The meiotic checkpoint monitoring synapsis eliminates spermatocytes via p53-independent apoptosis

Evidence is accumulating that meiosis is subject to 'checkpoints' that monitor the quality of this complex process. In yeast, unresolved double strand breaks (DSBs) in DNA are thought to trigger a 'recombination checkpoint' that leads to pachytene arrest(1). In higher eukaryotes, there is evidence for a checkpoint that monitors chromosome synapsis and in mammals the most compelling evidence relates to the sex chromosomes(2). In normal male mice, there is synapsis between the X and Y pseudoautosomal regions; in XSxr(a)O mice, with a single asynaptic sex chromosome, there is arrest at the first meiotic metaphase(3), the arrested cells being eliminated by apoptosis (our unpublished data).

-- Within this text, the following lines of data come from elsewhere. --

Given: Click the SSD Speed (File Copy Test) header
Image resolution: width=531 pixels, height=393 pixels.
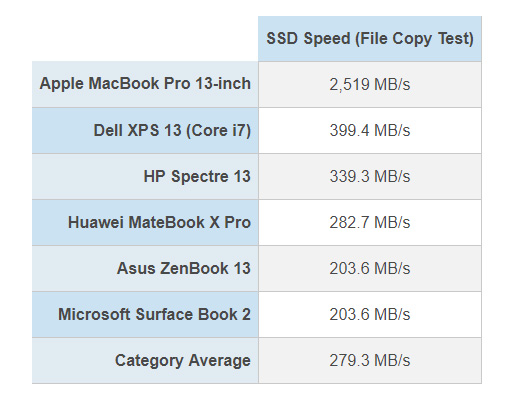Looking at the screenshot, I should click(x=370, y=39).

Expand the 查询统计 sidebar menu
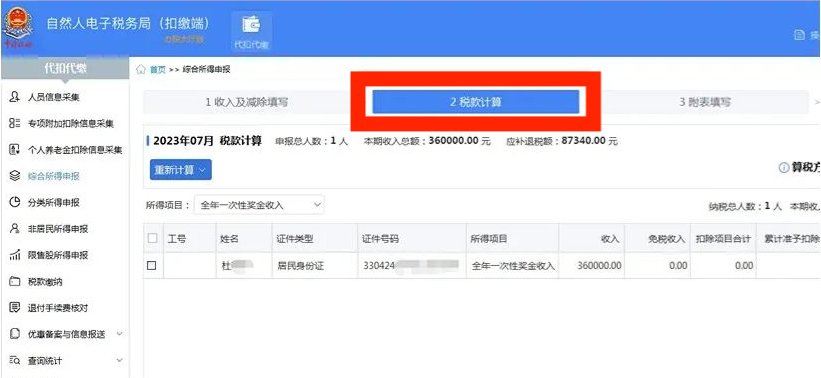[x=119, y=360]
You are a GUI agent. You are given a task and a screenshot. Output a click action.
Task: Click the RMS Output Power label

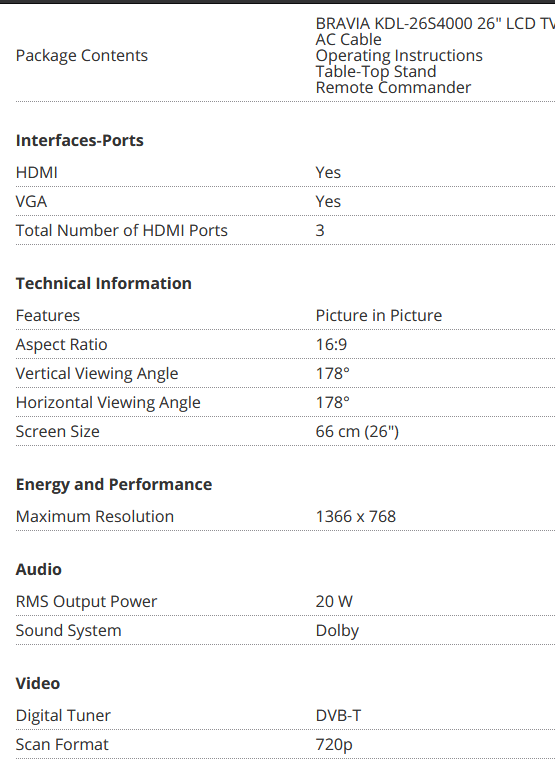pos(86,601)
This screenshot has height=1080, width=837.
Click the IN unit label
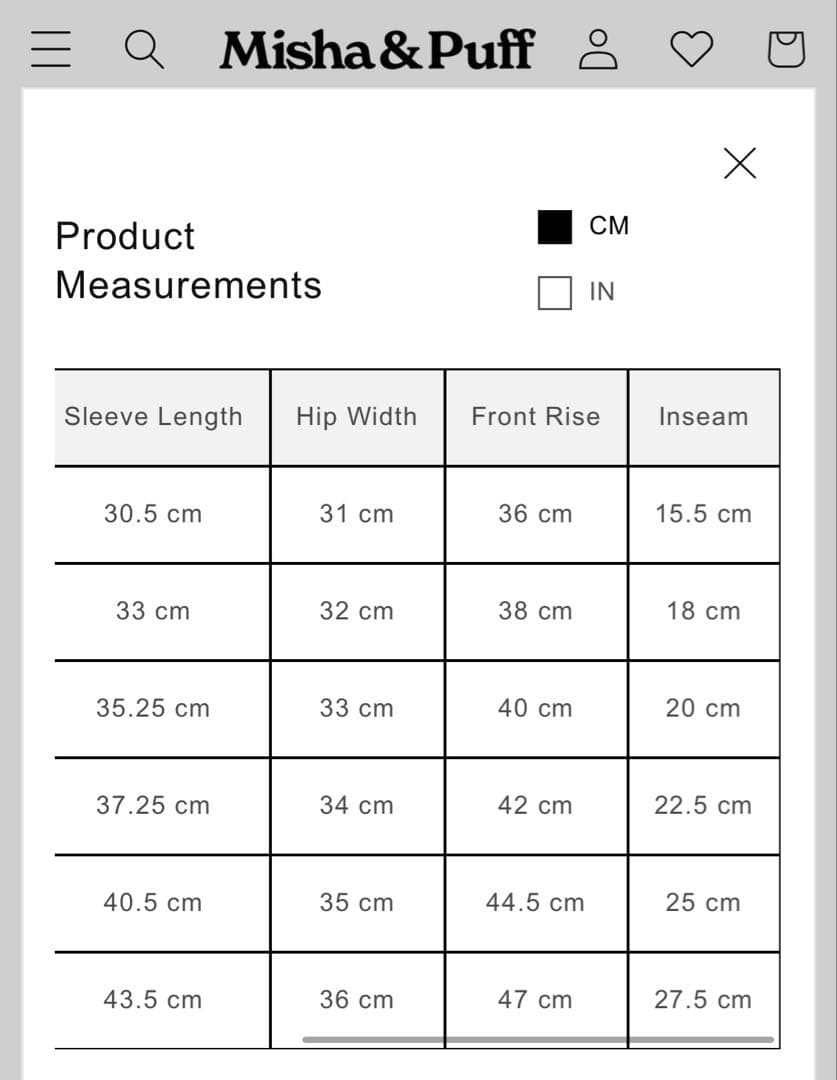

Satisfying the requirement for pseudoautosomal synapsis by providing a pairing partner for the XSxr(a) chromosome avoids this arrest(4). We have considered that this 'synapsis checkpoint' may be a modification of the yeast 'recombination checkpoint', with unresolved DSBs (a corollary of asynapsis) providing the trigger for apoptosis. DSBs induced by irradiation are known to trigger apoptosis in a number of cell types via a p53-dependent pathway(5,6), and we now show that irradiation-induced spermatogonial apoptosis is also p53-dependent. In contrast, the apoptotic elimination of spermatocytes with synaptic errors proved to be p53-independent.